### TEXTO APRESENTADO
--

A Al Jazeera noticiou que, no avanço pelo interior do Hospital Al Shifa, provocando um número ainda por definir de mortos nos cuidados intensivos, e noutros departamentos, os solados israelitas recolheram e levaram os cadáveres para não deixar este registo da sua passagem pelo local-
No entanto, a operação israelita no Hospital Al Shifa não parou na quarta-feira, tendo continuada nesta quinta-feira, 16, apesar de ser já claro que não vai ter qualquer resultado além do que já se sabe.
O que leva alguns analistas a defender a ideia de que Israel não pretende outra coisa que não seja destruir todas as unidades de apoio, saúde e sociais, às populações para que as centenas de milhares de pessoas que ainda não deixaram a área o façam em direcção ao sul da Faixa de Gaza, como ordenaram os israelitas pouco depois do ataque do Hamas ao sul de Israel no dia 07 de Outubro.
Israel quer que 1,1 milhões de pessoas do norte da Faixa de Gaza atravesse o Rio Wadi para sul, deixando esta região, que ocupa um terço de todo o território, e, até ao momento, apesar de quatro semanas de intenso bombardeamento e duas de invasão terrestre, ainda ali se mantém, segundo fontes locais, mais de 250 mil pessoas, o que obriga as IDF a redobrado cuidado no avanço das suas unidades especiais, bairro a bairro, rua a rua, casa a casa.
Moscovo quer fim da mortandade
Com este cenário trágico em pano de fundo, e com os números de mortes e feridos a crescer de forma vertiginosa, com mais de 11 mil mortos, dos quais seis a oito mil crianças, e 34 mil feridos, o volume de pedidos de um cessar-fogo, na forma de pausas humanitárias ou interrupção dos ataques na forma como estão a ser conduzidos pelas IDF, com uma insistências cada vez mais ruidosa até pelos EUA, o mais fiel aliado de Telavive.
E desta feita, também o ministro dos Negócios Estrangeiros russo, Sergei Lavrov, apesar de Moscovo já ter pedido um cessar-fogo humanitário, veio agora elevar a parada e exigir o fim da mortandade "de forma imediata".
Sublinhando a condenação do Kremlin a "todas as formas de terrorismo", seja do Hamas, seja de qualquer organização, Lavrov deixou agora um mais robusto recado a Telavive, ao dizer que é igualmente condenável que um país, Israel, use "métodos que de forma flagrante violam a lei internacional".
Citado pela agência russa oficial, TASS, o chefe da diplomacia russa alargou ainda à Cisjordânia o pedido de contenção de Israel que, como se vê pela forma como reage às condenações nas Nações Unidas, pouco ou nada vai ouvir de todos os pedidos que lhe chegam.
Decisão histórica do Conselho de Segurança da ONU contra Israel
O Conselho de Segurança da ONU votou na quinta-feira, num momento raro, contando com a abstenção dos EUA e do Reino Unido, os dois aliados históricos sem condições de Telavive, uma resolução que exige a abertura de corredores humanitários em Gaza.
Esta exigência foi rispidamente rejeitada por Israel, que, pela voz do seu embaixador na ONU disse que a medida "está desligada da realidade e sem significado" prático.
"Independentemente do que o Conselho decida, Israel continuará a agir de acordo com a lei internacional, enquanto os terroristas do Hamas nem sequer lerão a resolução, muito menos a cumprirão", escreveu Gilad Erdan na plataforma X (antigo Twitter), citado pela Lusa.
De acordo com o diplomata, Israel "continuará a agir até que o Hamas seja destruído e os reféns sejam devolvidos".
"É lamentável que o Conselho continue a ignorar, a não condenar, ou mesmo a mencionar, o massacre levado a cabo pelo Hamas em 7 de outubro, que conduziu à guerra em Gaza. É realmente vergonhoso", acrescentou Erdan.
O Conselho de Segurança das Nações Unidas aprovou uma resolução que "apela a pausas e corredores humanitários extensos e urgentes durante um número suficiente de dias" para permitir a entrega de ajuda humanitária aos civis em Gaza.

--

Entradas de dados recolhidas:
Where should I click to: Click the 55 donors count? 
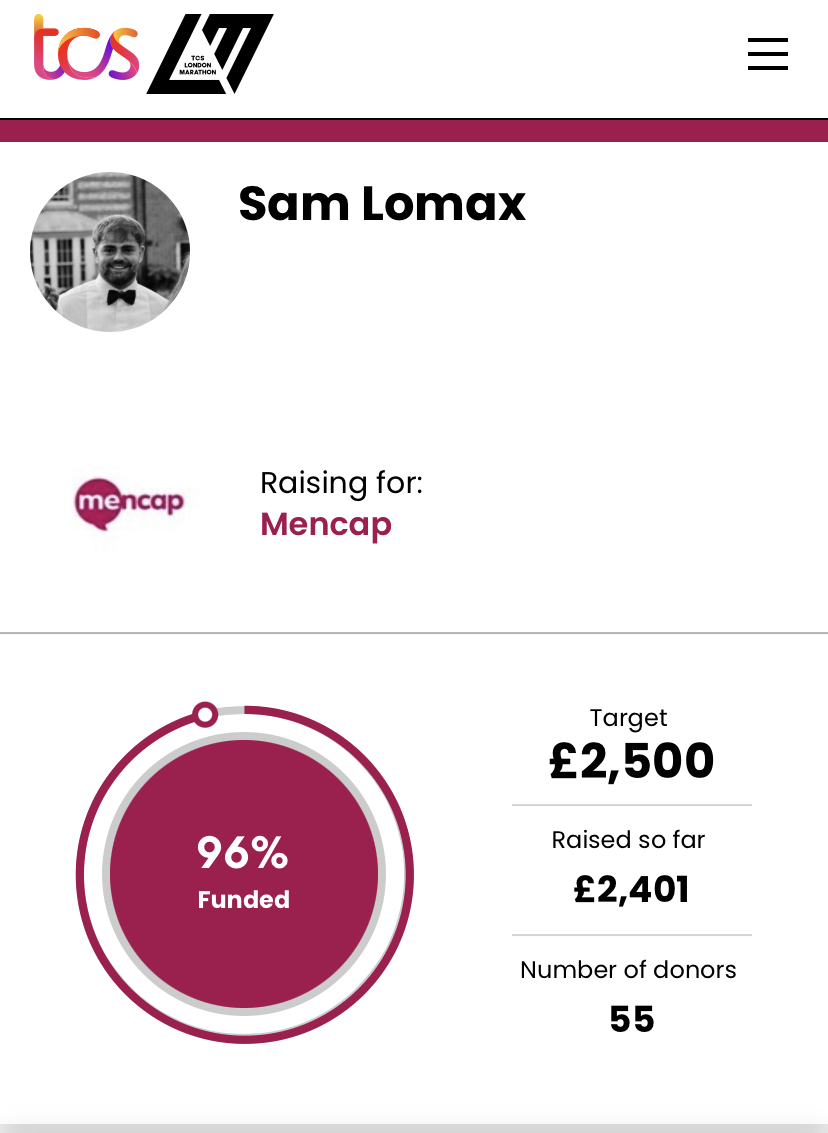pos(632,1020)
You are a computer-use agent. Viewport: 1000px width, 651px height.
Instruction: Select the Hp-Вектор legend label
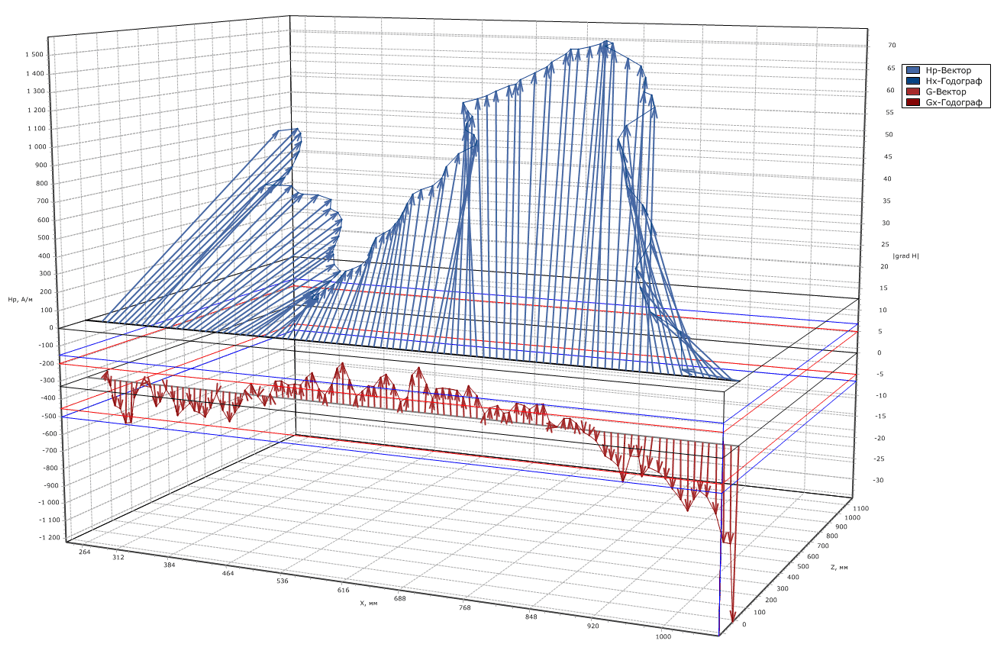pyautogui.click(x=949, y=71)
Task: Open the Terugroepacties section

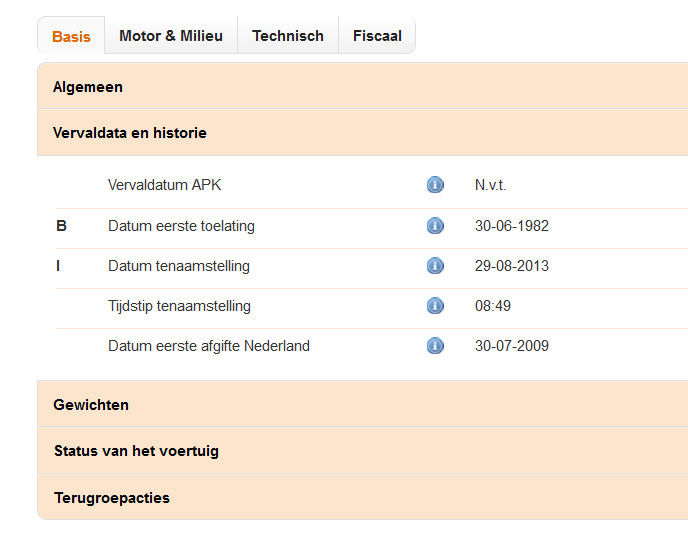Action: point(112,498)
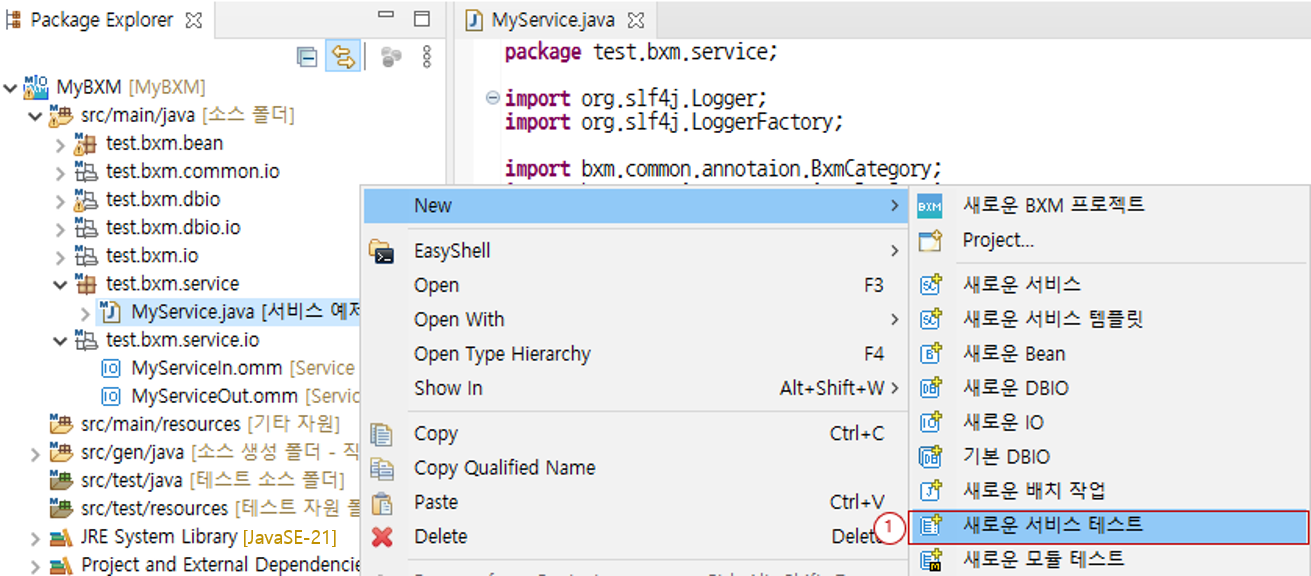1311x576 pixels.
Task: Click the Collapse All icon in Package Explorer
Action: (x=307, y=57)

--

### TAREFAS A REALIZAR
A - Segundo fontes locais citadas na notícia sobre Gaza, quantas pessoas ainda se mantêm no norte da Faixa de Gaza?
B - Transcreva da notícia sobre Gaza o trecho que vai de "Citado pela agência" até "humanitários em Gaza.", inclusive.

### RESPOSTAS DADAS
A - Mais de 250 mil pessoas.

B -
Citado pela agência russa oficial, TASS, o chefe da diplomacia russa alargou ainda à Cisjordânia o pedido de contenção de Israel que, como se vê pela forma como reage às condenações nas Nações Unidas, pouco ou nada vai ouvir de todos os pedidos que lhe chegam.
Decisão histórica do Conselho de Segurança da ONU contra Israel
O Conselho de Segurança da ONU votou na quinta-feira, num momento raro, contando com a abstenção dos EUA e do Reino Unido, os dois aliados históricos sem condições de Telavive, uma resolução que exige a abertura de corredores humanitários em Gaza.